De interior para interior
O sistema é bruto. O café é amargo. Abandonada a ideia de uma Minas romântica, com belos campos e uma chaleira sempre no fogo, surge um filme político, que, mais do que apresentar as cruezas do interior, propõe discutir as opressões nossas de cada dia. “Resguardo”, um dos mais aplaudidos das mostras regionais, no último domingo, da 19ª Mostra de Cinema de Tiradentes, retira a cor para falar das muitas nuances que se escondem numa árida comunidade de Sarandira, Zona Rural de Juiz de Fora.
Dirigido por Francisco Franco e Luiz Fernando Priamo, com incentivo da Lei Murilo Mendes, o curta-metragem narra a história, em P&B e com uma divisão em capítulos, de uma família entre o desacerto e o infortúnio da roça. Inicialmente, o filme abordaria o trabalho de barraqueiros de torneios leiteiros do interior do estado. Numa dessas andanças, com parte do material rodado, surge Terezinha, pedindo material escolar para a filha.
“Não queríamos, mesmo na antiga proposta, exaltar a tradição mineira. Todo filme rural tem alguém passando um cafezinho. E isso é uma bosta. Buscávamos uma visão diferente dessa. É muita dor, muita sujeira. A vida no campo é linda só para os que têm dinheiro”, pontua Franco. No documentário, três gerações – a matriarca Melentina, a filha Terezinha e a neta Waldivina -, representam vivências de abandono e resignação.
“Queríamos o contraste”, acentua Priamo. “O filme é político”, completa Franco. “É uma visão positiva ou negativa do campo? É uma poesia”, acrescenta. Uma mulher e a morte de alguns de seus 14 filhos, uma mulher e a violência sexual, uma mulher (em crescimento) e o desejo pelo urbano. Três mulheres a representarem uma casa forte. Nas palavras do diretor Franco: “O sistema é bruto”.

*Dados fornecidos*
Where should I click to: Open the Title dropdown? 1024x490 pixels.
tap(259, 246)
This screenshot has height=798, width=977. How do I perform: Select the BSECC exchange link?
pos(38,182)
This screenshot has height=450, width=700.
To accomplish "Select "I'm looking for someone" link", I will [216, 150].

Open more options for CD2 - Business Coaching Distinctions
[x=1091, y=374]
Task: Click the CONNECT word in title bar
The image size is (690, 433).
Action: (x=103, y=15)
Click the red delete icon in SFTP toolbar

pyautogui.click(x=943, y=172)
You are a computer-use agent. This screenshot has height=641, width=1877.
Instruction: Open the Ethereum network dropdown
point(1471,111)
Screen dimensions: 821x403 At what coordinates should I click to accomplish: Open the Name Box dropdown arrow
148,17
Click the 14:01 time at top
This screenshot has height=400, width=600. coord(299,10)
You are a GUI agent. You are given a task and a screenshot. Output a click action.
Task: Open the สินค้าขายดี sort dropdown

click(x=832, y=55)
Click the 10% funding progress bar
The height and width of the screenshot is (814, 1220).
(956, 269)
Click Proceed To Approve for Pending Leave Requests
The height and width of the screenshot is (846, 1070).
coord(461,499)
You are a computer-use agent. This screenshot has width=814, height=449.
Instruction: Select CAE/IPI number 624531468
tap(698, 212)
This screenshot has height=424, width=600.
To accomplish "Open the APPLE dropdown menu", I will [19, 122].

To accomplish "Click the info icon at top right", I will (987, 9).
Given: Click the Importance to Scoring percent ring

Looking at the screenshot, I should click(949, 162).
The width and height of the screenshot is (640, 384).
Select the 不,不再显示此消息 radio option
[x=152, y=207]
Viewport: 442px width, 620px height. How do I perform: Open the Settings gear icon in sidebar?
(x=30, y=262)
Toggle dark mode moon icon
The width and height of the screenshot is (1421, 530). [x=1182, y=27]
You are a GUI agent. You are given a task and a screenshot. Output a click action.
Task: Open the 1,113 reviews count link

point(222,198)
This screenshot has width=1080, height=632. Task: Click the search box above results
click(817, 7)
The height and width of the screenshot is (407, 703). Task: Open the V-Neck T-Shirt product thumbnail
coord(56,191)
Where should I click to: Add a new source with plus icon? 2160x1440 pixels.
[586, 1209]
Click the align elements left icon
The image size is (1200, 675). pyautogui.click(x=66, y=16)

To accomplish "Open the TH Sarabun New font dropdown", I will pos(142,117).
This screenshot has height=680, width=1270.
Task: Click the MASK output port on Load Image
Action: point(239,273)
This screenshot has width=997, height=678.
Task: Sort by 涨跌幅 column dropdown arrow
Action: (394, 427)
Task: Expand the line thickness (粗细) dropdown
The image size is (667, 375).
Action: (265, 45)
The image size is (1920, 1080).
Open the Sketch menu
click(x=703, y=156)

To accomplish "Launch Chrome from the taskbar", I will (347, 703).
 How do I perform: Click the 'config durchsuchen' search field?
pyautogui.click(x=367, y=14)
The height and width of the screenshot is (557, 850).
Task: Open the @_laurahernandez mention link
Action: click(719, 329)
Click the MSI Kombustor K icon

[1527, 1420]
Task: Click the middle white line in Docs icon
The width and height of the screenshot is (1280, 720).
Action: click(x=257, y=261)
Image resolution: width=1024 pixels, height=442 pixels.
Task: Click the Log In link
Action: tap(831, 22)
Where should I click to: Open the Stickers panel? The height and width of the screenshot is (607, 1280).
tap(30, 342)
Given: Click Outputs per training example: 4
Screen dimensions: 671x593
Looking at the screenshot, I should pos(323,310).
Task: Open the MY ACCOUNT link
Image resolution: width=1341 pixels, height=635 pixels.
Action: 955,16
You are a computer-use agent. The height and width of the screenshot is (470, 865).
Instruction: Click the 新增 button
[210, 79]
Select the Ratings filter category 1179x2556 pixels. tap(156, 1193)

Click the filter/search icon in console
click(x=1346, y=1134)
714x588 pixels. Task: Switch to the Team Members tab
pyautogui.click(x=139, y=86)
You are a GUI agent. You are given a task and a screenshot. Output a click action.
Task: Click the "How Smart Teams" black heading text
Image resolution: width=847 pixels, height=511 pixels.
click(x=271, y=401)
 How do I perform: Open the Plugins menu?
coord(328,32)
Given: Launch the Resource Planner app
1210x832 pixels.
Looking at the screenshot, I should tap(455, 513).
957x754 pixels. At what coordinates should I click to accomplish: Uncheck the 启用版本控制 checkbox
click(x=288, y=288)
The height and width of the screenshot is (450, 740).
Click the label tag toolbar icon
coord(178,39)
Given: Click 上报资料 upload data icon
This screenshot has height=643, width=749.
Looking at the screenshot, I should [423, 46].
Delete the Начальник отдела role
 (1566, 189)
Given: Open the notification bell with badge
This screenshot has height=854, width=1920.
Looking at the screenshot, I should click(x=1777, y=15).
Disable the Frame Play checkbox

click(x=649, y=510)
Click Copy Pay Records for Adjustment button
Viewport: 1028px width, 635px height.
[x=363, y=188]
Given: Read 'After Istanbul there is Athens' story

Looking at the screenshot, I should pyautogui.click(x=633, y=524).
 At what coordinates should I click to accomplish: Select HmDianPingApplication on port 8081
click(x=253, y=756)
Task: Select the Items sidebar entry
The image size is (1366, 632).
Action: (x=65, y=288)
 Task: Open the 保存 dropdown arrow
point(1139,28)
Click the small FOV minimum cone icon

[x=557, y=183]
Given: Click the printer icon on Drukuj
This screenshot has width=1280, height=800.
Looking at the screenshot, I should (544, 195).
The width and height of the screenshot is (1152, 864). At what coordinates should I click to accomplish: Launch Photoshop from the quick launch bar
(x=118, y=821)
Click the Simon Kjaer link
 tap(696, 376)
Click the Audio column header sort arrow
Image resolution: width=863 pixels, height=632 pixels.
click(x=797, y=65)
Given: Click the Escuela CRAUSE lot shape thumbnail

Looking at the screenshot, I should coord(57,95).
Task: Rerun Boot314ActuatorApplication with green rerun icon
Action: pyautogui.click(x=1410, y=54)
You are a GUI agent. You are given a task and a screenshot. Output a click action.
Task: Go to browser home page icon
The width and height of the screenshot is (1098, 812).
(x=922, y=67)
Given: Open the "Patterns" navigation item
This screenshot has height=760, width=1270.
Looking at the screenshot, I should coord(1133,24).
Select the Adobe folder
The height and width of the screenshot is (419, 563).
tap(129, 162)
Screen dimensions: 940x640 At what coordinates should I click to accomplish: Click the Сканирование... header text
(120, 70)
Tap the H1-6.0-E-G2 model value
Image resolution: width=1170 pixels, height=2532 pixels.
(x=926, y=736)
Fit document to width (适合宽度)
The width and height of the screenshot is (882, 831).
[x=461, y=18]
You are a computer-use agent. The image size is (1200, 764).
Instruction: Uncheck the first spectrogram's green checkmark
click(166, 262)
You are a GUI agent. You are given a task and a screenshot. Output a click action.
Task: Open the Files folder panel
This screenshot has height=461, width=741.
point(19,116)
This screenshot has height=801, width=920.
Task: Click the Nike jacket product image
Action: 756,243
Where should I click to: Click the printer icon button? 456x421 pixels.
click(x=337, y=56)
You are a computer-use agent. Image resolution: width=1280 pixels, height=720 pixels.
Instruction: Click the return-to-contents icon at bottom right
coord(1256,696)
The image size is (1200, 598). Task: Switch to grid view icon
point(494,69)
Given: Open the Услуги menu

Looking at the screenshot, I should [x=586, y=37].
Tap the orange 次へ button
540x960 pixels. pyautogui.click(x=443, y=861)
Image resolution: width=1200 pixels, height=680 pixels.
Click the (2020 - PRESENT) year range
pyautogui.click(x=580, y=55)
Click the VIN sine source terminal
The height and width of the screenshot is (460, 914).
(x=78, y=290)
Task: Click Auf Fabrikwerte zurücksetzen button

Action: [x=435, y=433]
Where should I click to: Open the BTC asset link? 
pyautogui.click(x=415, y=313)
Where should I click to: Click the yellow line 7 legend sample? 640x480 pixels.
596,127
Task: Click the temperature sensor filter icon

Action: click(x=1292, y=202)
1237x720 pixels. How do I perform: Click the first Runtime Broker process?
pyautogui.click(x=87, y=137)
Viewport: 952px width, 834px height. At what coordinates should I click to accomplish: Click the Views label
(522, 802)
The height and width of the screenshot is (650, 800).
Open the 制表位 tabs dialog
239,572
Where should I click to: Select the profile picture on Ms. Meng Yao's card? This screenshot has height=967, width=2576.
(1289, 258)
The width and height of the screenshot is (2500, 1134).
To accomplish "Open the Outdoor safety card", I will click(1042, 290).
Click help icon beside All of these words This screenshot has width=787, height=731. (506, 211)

*Complete o seguinte*
1) Diga se cada afirmação está de acordo com o texto sobre o filme Resguardo e cite as palavras exatas do texto que decidem a resposta. (a) O filme foi dirigido por Francisco Franco e Luiz Fernando Priamo. (b) O curta-metragem é colorido. (c) No início, a ideia era abordar o trabalho de barraqueiros de torneios leiteiros.
2) Por favor, retome o texto sobre o filme Resguardo logo depois da última frase.
Os registros não têm relação com o texto sobre o filme Resguardo.

*Resultados por tarefa*
1)
(a) Sim: “Dirigido por Francisco Franco e Luiz Fernando Priamo”.
(b) Não: “em P&B”.
(c) Sim: “Inicialmente, o filme abordaria o trabalho de barraqueiros de torneios leiteiros do interior do estado”.

2)
De JF, com orgulho
Tiradentes é a quarta parada de “Resguardo”, que passou por Belo Horizonte, Rio de Janeiro e Piauí. Quarta e importante estação, já que o filme foi exibido junto de outras sete produções juiz-foranas. Marlene, a dona do forró no Mariano Procópio, arrancou gargalhadas e aplausos da plateia de 600 espectadores, lotação máxima. O documentário de Jéssica Faria Ribeiro, a ficção “Cabrito”, de Luciano Azevedo, bem como os outros curtas, demonstram um bom momento para a cena local.
“Estamos trabalhando na raça, com qualidade técnica e evoluindo na linguagem”, comenta Francisco Franco, que se prepara para lançar, com Diego Navarro, seu primeiro longa-metragem, “Os 3 atos de Carlos Adão”, sobre o folclórico artista urbano de São Paulo. Diversa em temáticas, mas homogênea em sofisticação de linguagem, a produção de Juiz de Fora, forte na 19ª Mostra de Cinema de Tiradentes, aponta para um amadurecimento local, conectado com o nacional e universal.
Em comum, os curtas-metragens apresentados na mostra revelam a derivação de duas escolas, a Faculdade de Comunicação Social e o Instituto de Artes e Design da UFJF. Compartilham, ainda, os baixos orçamentos e equipe técnica. “Essa área está levando a cidade para fora, para festivais de outros estados. Precisamos de um incentivo maior, porque audiovisual é outro valor. Envolve equipes muito grandes”, sugere Fernanda Roque, assistente de edição e colorista de “Resguardo”.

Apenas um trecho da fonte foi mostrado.